Let’s prove this formally by working through the algebraic derivation:
\[\begin{align*} n_0 &= n \\ n_1 &= \lceil n/b \rceil \\ n_2 &= \lceil n_1/b \rceil = \lceil \lceil n/b \rceil / b \rceil \end{align*}\]For integer \(b\), we can simplify the nested ceiling operations. The key observation is that:
\[\lceil \lceil n/b \rceil / b \rceil = \lceil n/b^2 \rceil\]This can be proven by induction. More generally, we claim that:
\[n_j = \lceil n/b^j \rceil\]Proof by induction:
Base case: For \(j = 0\), we have \(n_0 = n = \lceil n/b^0 \rceil = \lceil n/1 \rceil\).

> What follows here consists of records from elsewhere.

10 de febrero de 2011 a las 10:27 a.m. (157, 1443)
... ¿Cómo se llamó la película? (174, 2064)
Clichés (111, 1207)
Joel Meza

Inductive step: Assume \(n_k = \lceil n/b^k \rceil\) for some \(k \geq 0\). We need to show that \(n_{k+1} = \lceil n/b^{k+1} \rceil\).
By the recurrence definition:
\[n_{k+1} = \lceil n_k/b \rceil = \lceil \lceil n/b^k \rceil / b \rceil\]For positive integers \(b\) and any real \(x\), we have:
\[\lceil \lceil x \rceil / b \rceil = \lceil x/b \rceil\]This is because \(\lceil x \rceil\) is the smallest integer greater than or equal to \(x\), so dividing by \(b\) and taking the ceiling again gives the same result as dividing \(x\) by \(b\) directly and taking the ceiling.
Therefore:
\[n_{k+1} = \lceil n/b^{k+1} \rceil\]
When \(b\) is a positive integer, the exact expression for \(n_j\) is:
\[n_j = \left\lceil \frac{n}{b^j} \right\rceil\]This closed-form expression is much simpler than the recursive definition and makes it easy to compute \(n_j\) for any value of \(j\) directly, without needing to compute all intermediate values. For our example with \(n = 100\) and \(b = 3\), we can now instantly verify: \(n_2 = \lceil 100/9 \rceil = 12\) and \(n_4 = \lceil 100/81 \rceil = 2\).